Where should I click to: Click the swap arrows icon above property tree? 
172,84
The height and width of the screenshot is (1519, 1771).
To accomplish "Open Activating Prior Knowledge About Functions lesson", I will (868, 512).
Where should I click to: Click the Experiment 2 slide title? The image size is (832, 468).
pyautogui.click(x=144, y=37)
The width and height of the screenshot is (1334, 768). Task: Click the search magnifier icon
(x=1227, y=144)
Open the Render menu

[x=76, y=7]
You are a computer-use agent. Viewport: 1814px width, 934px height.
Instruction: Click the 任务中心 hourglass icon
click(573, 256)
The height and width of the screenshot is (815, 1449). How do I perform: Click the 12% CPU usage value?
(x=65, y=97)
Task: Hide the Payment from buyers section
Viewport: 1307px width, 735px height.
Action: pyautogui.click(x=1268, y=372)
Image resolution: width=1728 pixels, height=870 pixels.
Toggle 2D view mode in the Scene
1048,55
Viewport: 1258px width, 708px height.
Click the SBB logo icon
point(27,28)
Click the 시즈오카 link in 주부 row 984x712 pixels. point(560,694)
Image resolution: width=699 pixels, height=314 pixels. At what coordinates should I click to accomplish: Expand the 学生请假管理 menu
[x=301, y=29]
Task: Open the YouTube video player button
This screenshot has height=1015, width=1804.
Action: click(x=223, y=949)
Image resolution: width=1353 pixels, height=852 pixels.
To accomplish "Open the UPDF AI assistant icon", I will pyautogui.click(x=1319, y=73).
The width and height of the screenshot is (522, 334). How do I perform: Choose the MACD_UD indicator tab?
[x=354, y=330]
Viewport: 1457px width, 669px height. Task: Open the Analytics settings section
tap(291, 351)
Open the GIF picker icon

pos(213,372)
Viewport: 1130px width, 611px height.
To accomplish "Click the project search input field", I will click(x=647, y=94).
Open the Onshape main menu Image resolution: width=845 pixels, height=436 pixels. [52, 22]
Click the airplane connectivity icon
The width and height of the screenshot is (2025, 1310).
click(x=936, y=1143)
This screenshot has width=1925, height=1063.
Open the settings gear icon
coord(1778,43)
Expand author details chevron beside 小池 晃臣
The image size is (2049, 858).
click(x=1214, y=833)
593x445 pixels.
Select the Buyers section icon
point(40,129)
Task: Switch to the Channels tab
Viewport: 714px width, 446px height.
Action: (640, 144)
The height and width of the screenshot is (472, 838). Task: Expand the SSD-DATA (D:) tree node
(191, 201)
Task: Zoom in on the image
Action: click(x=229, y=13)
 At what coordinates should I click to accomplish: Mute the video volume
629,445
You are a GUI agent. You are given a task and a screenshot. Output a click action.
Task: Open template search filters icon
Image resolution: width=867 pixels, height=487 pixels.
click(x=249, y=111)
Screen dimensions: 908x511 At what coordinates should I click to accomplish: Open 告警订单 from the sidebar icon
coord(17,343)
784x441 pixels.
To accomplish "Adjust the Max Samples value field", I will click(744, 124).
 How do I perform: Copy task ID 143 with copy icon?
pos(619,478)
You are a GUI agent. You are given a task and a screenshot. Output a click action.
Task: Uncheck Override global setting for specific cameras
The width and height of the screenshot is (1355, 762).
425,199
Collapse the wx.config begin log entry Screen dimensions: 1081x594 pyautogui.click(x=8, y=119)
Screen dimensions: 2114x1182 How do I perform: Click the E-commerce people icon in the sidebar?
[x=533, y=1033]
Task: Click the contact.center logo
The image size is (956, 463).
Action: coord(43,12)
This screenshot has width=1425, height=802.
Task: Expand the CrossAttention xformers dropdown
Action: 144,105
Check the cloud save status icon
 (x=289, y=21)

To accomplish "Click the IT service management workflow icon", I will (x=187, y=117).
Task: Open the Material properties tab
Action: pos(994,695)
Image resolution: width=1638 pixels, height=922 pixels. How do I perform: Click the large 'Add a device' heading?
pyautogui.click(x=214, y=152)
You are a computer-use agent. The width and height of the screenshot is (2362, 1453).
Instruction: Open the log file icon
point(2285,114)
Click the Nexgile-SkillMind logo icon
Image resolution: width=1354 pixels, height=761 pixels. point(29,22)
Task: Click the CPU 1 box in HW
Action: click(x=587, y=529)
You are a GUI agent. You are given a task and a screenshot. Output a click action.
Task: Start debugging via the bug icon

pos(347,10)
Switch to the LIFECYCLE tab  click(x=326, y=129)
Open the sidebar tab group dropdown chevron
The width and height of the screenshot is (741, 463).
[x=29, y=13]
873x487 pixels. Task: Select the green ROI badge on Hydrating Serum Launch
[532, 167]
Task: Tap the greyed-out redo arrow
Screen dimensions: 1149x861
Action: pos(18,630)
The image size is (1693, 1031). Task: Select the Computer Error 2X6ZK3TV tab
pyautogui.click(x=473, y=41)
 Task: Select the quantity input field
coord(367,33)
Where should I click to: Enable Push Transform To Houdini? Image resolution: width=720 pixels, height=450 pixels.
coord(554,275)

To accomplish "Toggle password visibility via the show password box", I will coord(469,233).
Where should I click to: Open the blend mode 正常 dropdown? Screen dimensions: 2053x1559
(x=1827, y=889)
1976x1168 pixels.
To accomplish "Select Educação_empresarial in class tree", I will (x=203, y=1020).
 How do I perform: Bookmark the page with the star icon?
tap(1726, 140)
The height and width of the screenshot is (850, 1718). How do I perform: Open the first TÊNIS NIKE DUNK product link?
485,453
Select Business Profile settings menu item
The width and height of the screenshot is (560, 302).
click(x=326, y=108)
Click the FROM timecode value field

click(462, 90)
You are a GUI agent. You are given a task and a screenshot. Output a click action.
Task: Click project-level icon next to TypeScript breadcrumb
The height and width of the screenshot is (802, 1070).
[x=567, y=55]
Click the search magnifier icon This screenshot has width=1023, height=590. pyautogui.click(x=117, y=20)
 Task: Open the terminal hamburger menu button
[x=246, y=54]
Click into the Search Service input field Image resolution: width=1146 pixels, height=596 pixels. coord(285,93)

→ **WORK REQUIRED**
Reproduce the records above exactly.

→ **TASK RESULT**
Where should I click to: Click the swap arrows icon above property tree? 
172,84
The height and width of the screenshot is (1519, 1771).
To accomplish "Open Activating Prior Knowledge About Functions lesson", I will (868, 512).
Where should I click to: Click the Experiment 2 slide title? The image size is (832, 468).
pyautogui.click(x=144, y=37)
The width and height of the screenshot is (1334, 768). Task: Click the search magnifier icon
(x=1227, y=144)
Open the Render menu

[x=76, y=7]
You are a computer-use agent. Viewport: 1814px width, 934px height.
Instruction: Click the 任务中心 hourglass icon
click(573, 256)
The height and width of the screenshot is (815, 1449). How do I perform: Click the 12% CPU usage value?
(x=65, y=97)
Task: Hide the Payment from buyers section
Viewport: 1307px width, 735px height.
Action: pyautogui.click(x=1268, y=372)
Image resolution: width=1728 pixels, height=870 pixels.
Toggle 2D view mode in the Scene
1048,55
Viewport: 1258px width, 708px height.
Click the SBB logo icon
point(27,28)
Click the 시즈오카 link in 주부 row 984x712 pixels. point(560,694)
Image resolution: width=699 pixels, height=314 pixels. At what coordinates should I click to accomplish: Expand the 学生请假管理 menu
[x=301, y=29]
Task: Open the YouTube video player button
This screenshot has height=1015, width=1804.
Action: click(x=223, y=949)
Image resolution: width=1353 pixels, height=852 pixels.
To accomplish "Open the UPDF AI assistant icon", I will pyautogui.click(x=1319, y=73).
The width and height of the screenshot is (522, 334). How do I perform: Choose the MACD_UD indicator tab?
[x=354, y=330]
Viewport: 1457px width, 669px height. Task: Open the Analytics settings section
tap(291, 351)
Open the GIF picker icon

pos(213,372)
Viewport: 1130px width, 611px height.
To accomplish "Click the project search input field", I will click(x=647, y=94).
Open the Onshape main menu Image resolution: width=845 pixels, height=436 pixels. [52, 22]
Click the airplane connectivity icon
The width and height of the screenshot is (2025, 1310).
click(x=936, y=1143)
This screenshot has width=1925, height=1063.
Open the settings gear icon
coord(1778,43)
Expand author details chevron beside 小池 晃臣
The image size is (2049, 858).
click(x=1214, y=833)
593x445 pixels.
Select the Buyers section icon
point(40,129)
Task: Switch to the Channels tab
Viewport: 714px width, 446px height.
Action: (640, 144)
The height and width of the screenshot is (472, 838). Task: Expand the SSD-DATA (D:) tree node
(191, 201)
Task: Zoom in on the image
Action: click(x=229, y=13)
 At what coordinates should I click to accomplish: Mute the video volume
629,445
You are a GUI agent. You are given a task and a screenshot. Output a click action.
Task: Open template search filters icon
Image resolution: width=867 pixels, height=487 pixels.
click(x=249, y=111)
Screen dimensions: 908x511 At what coordinates should I click to accomplish: Open 告警订单 from the sidebar icon
coord(17,343)
784x441 pixels.
To accomplish "Adjust the Max Samples value field", I will click(744, 124).
 How do I perform: Copy task ID 143 with copy icon?
pos(619,478)
You are a GUI agent. You are given a task and a screenshot. Output a click action.
Task: Uncheck Override global setting for specific cameras
The width and height of the screenshot is (1355, 762).
425,199
Collapse the wx.config begin log entry Screen dimensions: 1081x594 pyautogui.click(x=8, y=119)
Screen dimensions: 2114x1182 How do I perform: Click the E-commerce people icon in the sidebar?
[x=533, y=1033]
Task: Click the contact.center logo
The image size is (956, 463).
Action: coord(43,12)
This screenshot has width=1425, height=802.
Task: Expand the CrossAttention xformers dropdown
Action: 144,105
Check the cloud save status icon
 (x=289, y=21)

To accomplish "Click the IT service management workflow icon", I will (x=187, y=117).
Task: Open the Material properties tab
Action: pos(994,695)
Image resolution: width=1638 pixels, height=922 pixels. How do I perform: Click the large 'Add a device' heading?
pyautogui.click(x=214, y=152)
You are a computer-use agent. The width and height of the screenshot is (2362, 1453).
Instruction: Open the log file icon
point(2285,114)
Click the Nexgile-SkillMind logo icon
Image resolution: width=1354 pixels, height=761 pixels. point(29,22)
Task: Click the CPU 1 box in HW
Action: click(x=587, y=529)
You are a GUI agent. You are given a task and a screenshot. Output a click action.
Task: Start debugging via the bug icon

pos(347,10)
Switch to the LIFECYCLE tab  click(x=326, y=129)
Open the sidebar tab group dropdown chevron
The width and height of the screenshot is (741, 463).
[x=29, y=13]
873x487 pixels. Task: Select the green ROI badge on Hydrating Serum Launch
[532, 167]
Task: Tap the greyed-out redo arrow
Screen dimensions: 1149x861
Action: pos(18,630)
The image size is (1693, 1031). Task: Select the Computer Error 2X6ZK3TV tab
pyautogui.click(x=473, y=41)
 Task: Select the quantity input field
coord(367,33)
Where should I click to: Enable Push Transform To Houdini? Image resolution: width=720 pixels, height=450 pixels.
coord(554,275)

To accomplish "Toggle password visibility via the show password box", I will coord(469,233).
Where should I click to: Open the blend mode 正常 dropdown? Screen dimensions: 2053x1559
(x=1827, y=889)
1976x1168 pixels.
To accomplish "Select Educação_empresarial in class tree", I will (x=203, y=1020).
 How do I perform: Bookmark the page with the star icon?
tap(1726, 140)
The height and width of the screenshot is (850, 1718). How do I perform: Open the first TÊNIS NIKE DUNK product link?
485,453
Select Business Profile settings menu item
The width and height of the screenshot is (560, 302).
click(x=326, y=108)
Click the FROM timecode value field

click(462, 90)
You are a GUI agent. You are given a task and a screenshot. Output a click action.
Task: Click project-level icon next to TypeScript breadcrumb
The height and width of the screenshot is (802, 1070).
[x=567, y=55]
Click the search magnifier icon This screenshot has width=1023, height=590. pyautogui.click(x=117, y=20)
 Task: Open the terminal hamburger menu button
[x=246, y=54]
Click into the Search Service input field Image resolution: width=1146 pixels, height=596 pixels. coord(285,93)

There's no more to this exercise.